Is there a academic study of the heuristic of choosing between option A versus option B?
People (even criminals) are not perfectly economic thinkers. That's probably a good thing. I have this terrible thought of a quant rapist: juggling their risk that the victim stays quiet or otherwise acts (police or revenge). Deciding on the Kelly Criterion for losing 20 years in prison.
I'd watch a movie about a killer using statistics properly. It is annoying when muderers are cast as being idiots. I imagine the protagonist runs a hedge fund and gets bored of getting away with white collar crime.
In this modern age, I'm rather interested in the inverse: lawmakers doing proper scientific research, and legislating based on that; attempting to discover the sociological or economical truths rather than chasing slogans and acting on beliefs and agendas.
They do that in many countries. Basically they check the likelihood of being a repeat offender and try to minimize that. Tax crimes become harsher than violent crimes because of it, for example… it is not popular amongst the population though.
A behaviorist perspective on justice, punishment, and rehabilitation does not require morality.
1. Pragmatism - Justice can be effectively framed around practical outcomes and societal safety, it requires no moral framework.
2. Remorse and Emotional Response - Feelings of remorse can be understood as conditioned responses shaped by environmental influences rather than as reflections of moral responsibility; remorse does not necessitate moral weight as they can arise from societal conditioning and past experiences.
3. CBT - Cognitive Behavioral Approaches demonstrate that behavioral and emotional changes can occur without delving into moral implications, and requires no moral reflection.

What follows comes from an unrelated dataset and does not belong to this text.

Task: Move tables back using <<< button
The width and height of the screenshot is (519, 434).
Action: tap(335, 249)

4. Behavioral Accountability - Individuals can be held accountable for their actions based solely on their observable behavior and its consequences, without the need for moral judgments. The focus is on modifying harmful behaviors through interventions and reinforcements rather than assigning moral blame.

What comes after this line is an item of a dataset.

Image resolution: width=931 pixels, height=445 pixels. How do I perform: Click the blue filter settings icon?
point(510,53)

So, this framework provides a rational and effective approach to understanding and managing human behavior, focusing on the pragmatic aspects of justice, rehabilitation, and accountability, it does not require an already shaky and subjective moral judgment or moral accountability, and as thus, need not be morally justified.
If you want me to elaborate (with examples, too), I am willing to as my time allows.
I know a woman who was raped by her father. The state is going to release him in a few years, so now her family lives in terror of that day. Where is the justice in that, and what does the rapist bastard being or or not being a ""rational economic actor"" have to do with any of it?
Indeed, a big part of a society's system of justice is "letting most people sleep at night."
Whether there's justice or not in a rapist serving their sentence and going free (given that, one assumes, the sentencing guidelines were decided by dispassionate thinkers trying to reason about society as a whole)... It goes out the window if a family lives in so much fear they decide to "fix" the issue by taking the law into their own hands.
Then the society has to decide whether to jail the family, and so on.
Hammurabi's code seems harsh by modern standards, but at the time it was positively progressive. It was attempting to replace a retaliatory tradition so bloody it could wipe out entire bloodlines. He was trying to impose an upper limit on consequence to allow a society of semi-strangers to reach some meta-stability.
>Is there a academic study of the heuristic of choosing between option A versus option B?
I don't know of a paper on that specific question, but for example, Gary Becker got his Nobel prize because he applied economics to a wide range of human behavior including crime and punishment. Here is a famous paper of his on crime:
> I'd watch a movie about a killer using statistics properly.
At the start of the movie Heat, one of the hot head robbers kills one of the guards. De Niro, the leader of the robbers, immediately kills the other guard and says something along the lines of 'it's capital murder either way so may as well not leave any witnesses'. Ultimately, it's Di Nero being non-rational and driven by emotion that leads to the final scene in the movie.
> People (even criminals) are not perfectly economic thinkers.
This imperfection feeds into the argument for not punishing rape as harshly as murder: the rapist is likely to misjudge the chances of the murder being discovered and traced back to them, when doing the risk math to decide how to proceed. If their imperfect thinking leads them to overestimate their chance of pulling off the perfect murder (or the perfect coverup after one) then that pushes the chance of equal punishment leading to more murders higher.
"Doing risk math" oversells it for crimes of opportunity, where decisions about how to keep the action quiet after it has happened is going to be very emotion/panic (rather than facts/stats) driven, but for premeditated attacks I suspect things will flip the other way.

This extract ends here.